### YOUR TASK
Having read the data, transcribe all of it without deviation.

Stored items
■ ■ ■

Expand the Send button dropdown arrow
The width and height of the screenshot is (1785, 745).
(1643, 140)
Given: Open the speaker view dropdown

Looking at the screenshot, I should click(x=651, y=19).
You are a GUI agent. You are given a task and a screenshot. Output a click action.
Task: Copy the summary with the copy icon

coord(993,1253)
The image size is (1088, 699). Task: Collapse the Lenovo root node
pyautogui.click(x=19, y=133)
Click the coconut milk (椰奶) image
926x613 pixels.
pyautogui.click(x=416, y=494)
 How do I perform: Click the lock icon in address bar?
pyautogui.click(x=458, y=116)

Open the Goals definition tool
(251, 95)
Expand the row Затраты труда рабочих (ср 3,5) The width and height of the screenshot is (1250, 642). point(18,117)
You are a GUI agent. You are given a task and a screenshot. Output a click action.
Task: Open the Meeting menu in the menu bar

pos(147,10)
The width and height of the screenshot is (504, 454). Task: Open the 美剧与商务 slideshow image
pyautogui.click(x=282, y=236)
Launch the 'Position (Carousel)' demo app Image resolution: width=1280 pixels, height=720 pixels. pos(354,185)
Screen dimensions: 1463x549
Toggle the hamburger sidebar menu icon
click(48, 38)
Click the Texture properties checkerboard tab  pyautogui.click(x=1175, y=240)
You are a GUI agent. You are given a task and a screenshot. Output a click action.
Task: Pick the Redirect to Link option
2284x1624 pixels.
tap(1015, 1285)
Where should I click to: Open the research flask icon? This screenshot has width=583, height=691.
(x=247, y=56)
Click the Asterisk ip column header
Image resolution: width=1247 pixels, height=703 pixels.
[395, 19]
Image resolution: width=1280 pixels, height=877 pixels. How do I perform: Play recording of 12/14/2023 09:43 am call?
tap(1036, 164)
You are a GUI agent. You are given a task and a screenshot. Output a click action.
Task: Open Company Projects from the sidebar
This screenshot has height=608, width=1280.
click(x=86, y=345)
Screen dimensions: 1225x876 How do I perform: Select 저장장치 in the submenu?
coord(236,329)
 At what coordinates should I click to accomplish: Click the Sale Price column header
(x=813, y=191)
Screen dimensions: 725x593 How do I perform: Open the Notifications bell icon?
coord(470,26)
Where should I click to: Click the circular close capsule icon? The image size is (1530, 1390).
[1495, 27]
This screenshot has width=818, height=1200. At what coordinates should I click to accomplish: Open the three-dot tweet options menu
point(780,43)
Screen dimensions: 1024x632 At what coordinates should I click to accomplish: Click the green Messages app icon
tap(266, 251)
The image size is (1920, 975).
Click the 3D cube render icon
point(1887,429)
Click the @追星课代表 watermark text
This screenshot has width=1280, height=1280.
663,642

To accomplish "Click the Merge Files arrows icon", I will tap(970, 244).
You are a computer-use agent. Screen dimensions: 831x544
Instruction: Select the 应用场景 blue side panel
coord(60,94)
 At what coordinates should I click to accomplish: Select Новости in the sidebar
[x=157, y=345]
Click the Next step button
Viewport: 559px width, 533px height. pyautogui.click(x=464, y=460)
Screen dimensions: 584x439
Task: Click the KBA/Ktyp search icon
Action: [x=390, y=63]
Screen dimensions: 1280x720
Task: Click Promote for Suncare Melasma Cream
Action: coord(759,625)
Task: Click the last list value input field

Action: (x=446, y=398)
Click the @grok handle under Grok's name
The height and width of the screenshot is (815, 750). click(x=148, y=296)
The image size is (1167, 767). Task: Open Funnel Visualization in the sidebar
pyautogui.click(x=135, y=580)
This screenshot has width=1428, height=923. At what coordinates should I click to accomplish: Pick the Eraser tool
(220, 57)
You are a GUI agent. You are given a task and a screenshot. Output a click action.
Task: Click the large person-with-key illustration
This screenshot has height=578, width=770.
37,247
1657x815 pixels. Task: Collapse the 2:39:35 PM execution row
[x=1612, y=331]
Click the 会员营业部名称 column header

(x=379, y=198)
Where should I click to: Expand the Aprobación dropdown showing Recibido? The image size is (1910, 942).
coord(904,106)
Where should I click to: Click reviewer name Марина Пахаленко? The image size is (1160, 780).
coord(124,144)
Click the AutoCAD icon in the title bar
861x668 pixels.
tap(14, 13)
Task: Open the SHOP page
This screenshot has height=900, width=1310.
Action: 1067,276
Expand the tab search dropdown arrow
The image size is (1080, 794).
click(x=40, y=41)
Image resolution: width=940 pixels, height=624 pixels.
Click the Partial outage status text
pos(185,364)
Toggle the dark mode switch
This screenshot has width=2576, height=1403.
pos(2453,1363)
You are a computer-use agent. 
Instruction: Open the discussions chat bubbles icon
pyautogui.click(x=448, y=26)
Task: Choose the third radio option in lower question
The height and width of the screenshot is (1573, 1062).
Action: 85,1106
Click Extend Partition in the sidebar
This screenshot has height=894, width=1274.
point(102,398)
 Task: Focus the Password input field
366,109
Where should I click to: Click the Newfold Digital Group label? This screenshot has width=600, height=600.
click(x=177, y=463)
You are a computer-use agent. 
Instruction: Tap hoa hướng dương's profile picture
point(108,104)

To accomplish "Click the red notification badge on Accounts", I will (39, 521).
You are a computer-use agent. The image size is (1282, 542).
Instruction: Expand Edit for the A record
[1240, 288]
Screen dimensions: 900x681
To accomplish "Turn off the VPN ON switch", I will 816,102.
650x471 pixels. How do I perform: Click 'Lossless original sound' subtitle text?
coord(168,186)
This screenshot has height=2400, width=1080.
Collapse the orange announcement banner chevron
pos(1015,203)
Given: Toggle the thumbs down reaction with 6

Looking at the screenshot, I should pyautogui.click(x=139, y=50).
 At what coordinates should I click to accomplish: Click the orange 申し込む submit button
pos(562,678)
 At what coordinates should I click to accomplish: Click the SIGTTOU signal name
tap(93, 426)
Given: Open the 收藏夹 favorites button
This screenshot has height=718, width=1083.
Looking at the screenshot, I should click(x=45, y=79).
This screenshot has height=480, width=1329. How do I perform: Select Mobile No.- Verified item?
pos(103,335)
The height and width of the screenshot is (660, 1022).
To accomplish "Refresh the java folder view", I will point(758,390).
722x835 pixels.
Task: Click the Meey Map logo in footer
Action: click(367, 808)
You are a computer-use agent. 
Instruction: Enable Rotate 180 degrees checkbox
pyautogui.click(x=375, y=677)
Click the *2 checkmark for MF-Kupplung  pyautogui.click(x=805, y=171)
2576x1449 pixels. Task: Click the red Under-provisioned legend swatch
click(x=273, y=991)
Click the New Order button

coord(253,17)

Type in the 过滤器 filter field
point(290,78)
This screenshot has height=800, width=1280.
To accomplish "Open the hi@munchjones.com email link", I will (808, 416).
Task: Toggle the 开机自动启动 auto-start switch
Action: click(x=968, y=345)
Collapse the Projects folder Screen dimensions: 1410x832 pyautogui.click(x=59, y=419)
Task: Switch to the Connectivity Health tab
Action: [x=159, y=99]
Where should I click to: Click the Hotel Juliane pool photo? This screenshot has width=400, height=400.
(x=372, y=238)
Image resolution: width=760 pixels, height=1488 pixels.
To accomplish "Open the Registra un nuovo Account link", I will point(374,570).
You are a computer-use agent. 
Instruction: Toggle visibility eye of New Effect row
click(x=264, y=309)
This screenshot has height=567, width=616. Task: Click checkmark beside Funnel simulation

■ ■ ■

### PROBLEM SOLUTION
Expand the Send button dropdown arrow
The width and height of the screenshot is (1785, 745).
(1643, 140)
Given: Open the speaker view dropdown

Looking at the screenshot, I should click(x=651, y=19).
You are a GUI agent. You are given a task and a screenshot. Output a click action.
Task: Copy the summary with the copy icon

coord(993,1253)
The image size is (1088, 699). Task: Collapse the Lenovo root node
pyautogui.click(x=19, y=133)
Click the coconut milk (椰奶) image
926x613 pixels.
pyautogui.click(x=416, y=494)
 How do I perform: Click the lock icon in address bar?
pyautogui.click(x=458, y=116)

Open the Goals definition tool
(251, 95)
Expand the row Затраты труда рабочих (ср 3,5) The width and height of the screenshot is (1250, 642). point(18,117)
You are a GUI agent. You are given a task and a screenshot. Output a click action.
Task: Open the Meeting menu in the menu bar

pos(147,10)
The width and height of the screenshot is (504, 454). Task: Open the 美剧与商务 slideshow image
pyautogui.click(x=282, y=236)
Launch the 'Position (Carousel)' demo app Image resolution: width=1280 pixels, height=720 pixels. pos(354,185)
Screen dimensions: 1463x549
Toggle the hamburger sidebar menu icon
click(48, 38)
Click the Texture properties checkerboard tab  pyautogui.click(x=1175, y=240)
You are a GUI agent. You are given a task and a screenshot. Output a click action.
Task: Pick the Redirect to Link option
2284x1624 pixels.
tap(1015, 1285)
Where should I click to: Open the research flask icon? This screenshot has width=583, height=691.
(x=247, y=56)
Click the Asterisk ip column header
Image resolution: width=1247 pixels, height=703 pixels.
[395, 19]
Image resolution: width=1280 pixels, height=877 pixels. How do I perform: Play recording of 12/14/2023 09:43 am call?
tap(1036, 164)
You are a GUI agent. You are given a task and a screenshot. Output a click action.
Task: Open Company Projects from the sidebar
This screenshot has height=608, width=1280.
click(x=86, y=345)
Screen dimensions: 1225x876 How do I perform: Select 저장장치 in the submenu?
coord(236,329)
 At what coordinates should I click to accomplish: Click the Sale Price column header
(x=813, y=191)
Screen dimensions: 725x593 How do I perform: Open the Notifications bell icon?
coord(470,26)
Where should I click to: Click the circular close capsule icon? The image size is (1530, 1390).
[1495, 27]
This screenshot has width=818, height=1200. At what coordinates should I click to accomplish: Open the three-dot tweet options menu
point(780,43)
Screen dimensions: 1024x632 At what coordinates should I click to accomplish: Click the green Messages app icon
tap(266, 251)
The image size is (1920, 975).
Click the 3D cube render icon
point(1887,429)
Click the @追星课代表 watermark text
This screenshot has width=1280, height=1280.
663,642

To accomplish "Click the Merge Files arrows icon", I will tap(970, 244).
You are a computer-use agent. Screen dimensions: 831x544
Instruction: Select the 应用场景 blue side panel
coord(60,94)
 At what coordinates should I click to accomplish: Select Новости in the sidebar
[x=157, y=345]
Click the Next step button
Viewport: 559px width, 533px height. pyautogui.click(x=464, y=460)
Screen dimensions: 584x439
Task: Click the KBA/Ktyp search icon
Action: [x=390, y=63]
Screen dimensions: 1280x720
Task: Click Promote for Suncare Melasma Cream
Action: coord(759,625)
Task: Click the last list value input field

Action: (x=446, y=398)
Click the @grok handle under Grok's name
The height and width of the screenshot is (815, 750). click(x=148, y=296)
The image size is (1167, 767). Task: Open Funnel Visualization in the sidebar
pyautogui.click(x=135, y=580)
This screenshot has width=1428, height=923. At what coordinates should I click to accomplish: Pick the Eraser tool
(220, 57)
You are a GUI agent. You are given a task and a screenshot. Output a click action.
Task: Click the large person-with-key illustration
This screenshot has height=578, width=770.
37,247
1657x815 pixels. Task: Collapse the 2:39:35 PM execution row
[x=1612, y=331]
Click the 会员营业部名称 column header

(x=379, y=198)
Where should I click to: Expand the Aprobación dropdown showing Recibido? The image size is (1910, 942).
coord(904,106)
Where should I click to: Click reviewer name Марина Пахаленко? The image size is (1160, 780).
coord(124,144)
Click the AutoCAD icon in the title bar
861x668 pixels.
tap(14, 13)
Task: Open the SHOP page
This screenshot has height=900, width=1310.
Action: 1067,276
Expand the tab search dropdown arrow
The image size is (1080, 794).
click(x=40, y=41)
Image resolution: width=940 pixels, height=624 pixels.
Click the Partial outage status text
pos(185,364)
Toggle the dark mode switch
This screenshot has width=2576, height=1403.
pos(2453,1363)
You are a computer-use agent. 
Instruction: Open the discussions chat bubbles icon
pyautogui.click(x=448, y=26)
Task: Choose the third radio option in lower question
The height and width of the screenshot is (1573, 1062).
Action: 85,1106
Click Extend Partition in the sidebar
This screenshot has height=894, width=1274.
point(102,398)
 Task: Focus the Password input field
366,109
Where should I click to: Click the Newfold Digital Group label? This screenshot has width=600, height=600.
click(x=177, y=463)
You are a computer-use agent. 
Instruction: Tap hoa hướng dương's profile picture
point(108,104)

To accomplish "Click the red notification badge on Accounts", I will (39, 521).
You are a computer-use agent. The image size is (1282, 542).
Instruction: Expand Edit for the A record
[1240, 288]
Screen dimensions: 900x681
To accomplish "Turn off the VPN ON switch", I will 816,102.
650x471 pixels. How do I perform: Click 'Lossless original sound' subtitle text?
coord(168,186)
This screenshot has height=2400, width=1080.
Collapse the orange announcement banner chevron
pos(1015,203)
Given: Toggle the thumbs down reaction with 6

Looking at the screenshot, I should pyautogui.click(x=139, y=50).
 At what coordinates should I click to accomplish: Click the orange 申し込む submit button
pos(562,678)
 At what coordinates should I click to accomplish: Click the SIGTTOU signal name
tap(93, 426)
Given: Open the 收藏夹 favorites button
This screenshot has height=718, width=1083.
Looking at the screenshot, I should click(x=45, y=79).
This screenshot has height=480, width=1329. How do I perform: Select Mobile No.- Verified item?
pos(103,335)
The height and width of the screenshot is (660, 1022).
To accomplish "Refresh the java folder view", I will point(758,390).
722x835 pixels.
Task: Click the Meey Map logo in footer
Action: click(367, 808)
You are a computer-use agent. 
Instruction: Enable Rotate 180 degrees checkbox
pyautogui.click(x=375, y=677)
Click the *2 checkmark for MF-Kupplung  pyautogui.click(x=805, y=171)
2576x1449 pixels. Task: Click the red Under-provisioned legend swatch
click(x=273, y=991)
Click the New Order button

coord(253,17)

Type in the 过滤器 filter field
point(290,78)
This screenshot has height=800, width=1280.
To accomplish "Open the hi@munchjones.com email link", I will (808, 416).
Task: Toggle the 开机自动启动 auto-start switch
Action: click(x=968, y=345)
Collapse the Projects folder Screen dimensions: 1410x832 pyautogui.click(x=59, y=419)
Task: Switch to the Connectivity Health tab
Action: [x=159, y=99]
Where should I click to: Click the Hotel Juliane pool photo? This screenshot has width=400, height=400.
(x=372, y=238)
Image resolution: width=760 pixels, height=1488 pixels.
To accomplish "Open the Registra un nuovo Account link", I will point(374,570).
You are a computer-use agent. 
Instruction: Toggle visibility eye of New Effect row
click(x=264, y=309)
This screenshot has height=567, width=616. Task: Click checkmark beside Funnel simulation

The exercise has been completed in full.